Most Americans consume more than twice the recommended daily sodium limit of 2,300 milligrams – the amount in just 1 teaspoon of table salt. The New York City Health Department launched a program to encourage manufacturers to cut sodium in packaged foods in half – a plan that could save 150,000 lives nationwide, every year.
Here are five easy ways to cut sodium from your diet:
1. Don’t add it if you can’t taste it. As a rule, I don’t add salt to boiling water for pasta or potatoes. I prefer to add salt to a dish when its impact will be strongest – usually at the end of cooking. A little salt goes farther if it’s sprinkled on a food just before serving; you’ll taste it in every bite.
2. Use sea salt. Even if you’re watching your sodium intake, you can enjoy sea salts. While, gram for gram, sea salts contain as much sodium as table salt, their larger crystals and unique flavors, derived from various sources, may result in your using less salt overall, says Kyle Shadix, director at Nutrition-Plus Culinary Consultants in New York City.
3. Use fresh ingredients whenever you can. You’ll save umpteen milligrams of sodium by making your own sauces and soups, and simmering dried beans until soft rather than opening a can. Make these staples more convenient by cooking them in big batches, and freezing in single-serving portions for later use.
4. Use convenience foods wisely. Opt for frozen (unsauced) vegetables rather than canned – and when you can’t, seek out low- or reduced-sodium varieties. Rinse the foods in a colander before using to get rid of some salt. Cut back or eliminate additional salt in a recipe that calls for canned goods.
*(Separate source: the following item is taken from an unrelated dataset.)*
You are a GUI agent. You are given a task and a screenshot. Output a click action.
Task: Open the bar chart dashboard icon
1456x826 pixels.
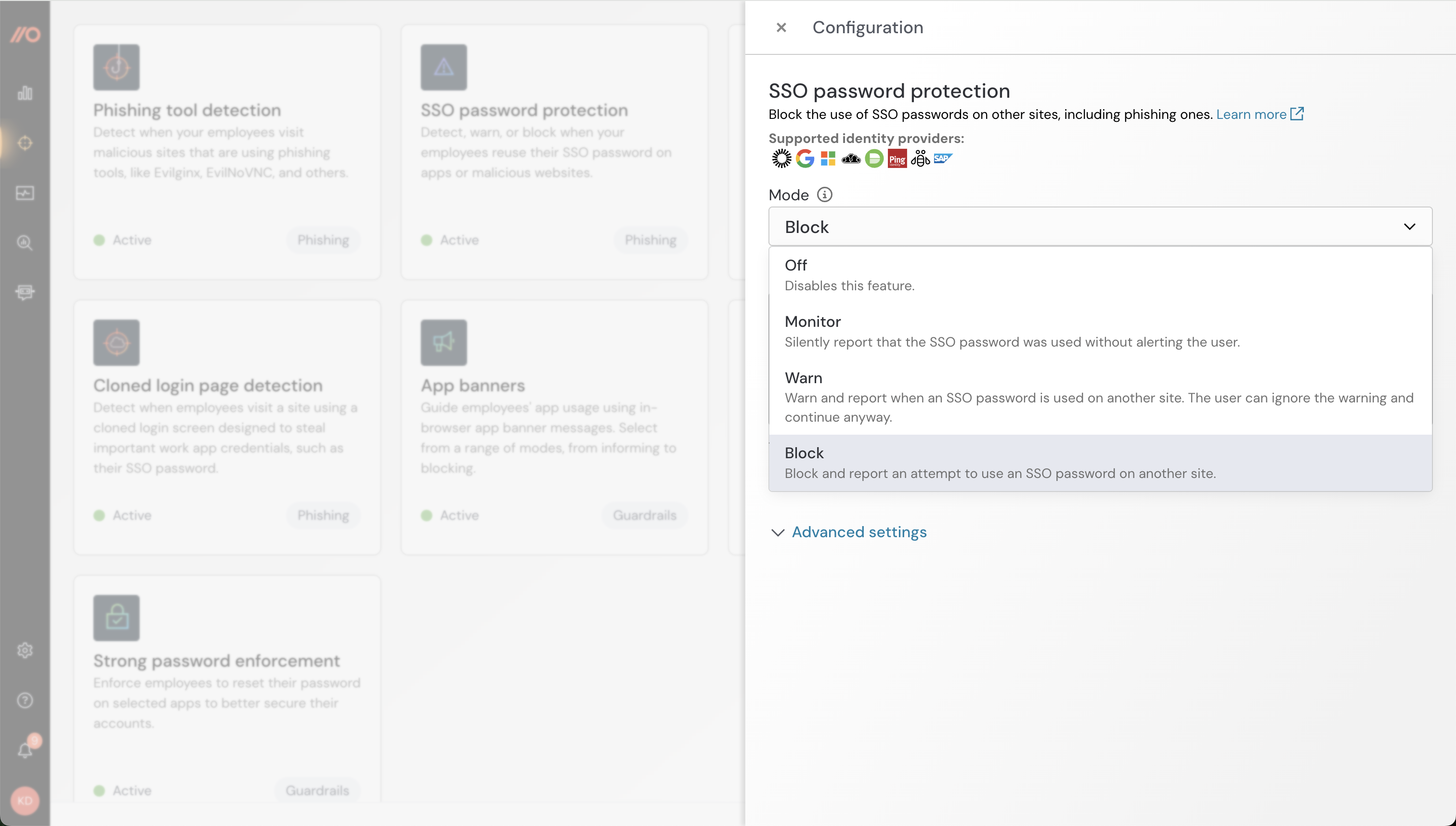[25, 93]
5. Look for low-sodium products. A can of soup or broth – or any food, really – with a “reduced sodium” label may actually have as much sodium as a “regular” version of another brand. The term “reduced sodium” – also called “lower sodium” – is regulated by the U.S. Food and Drug Administration and means only that the product contains at least 25 percent less than its original version. Look for “low sodium” on labels: Those products can’t have more than 140 milligrams of sodium per 100 grams (about 336 milligrams per cup).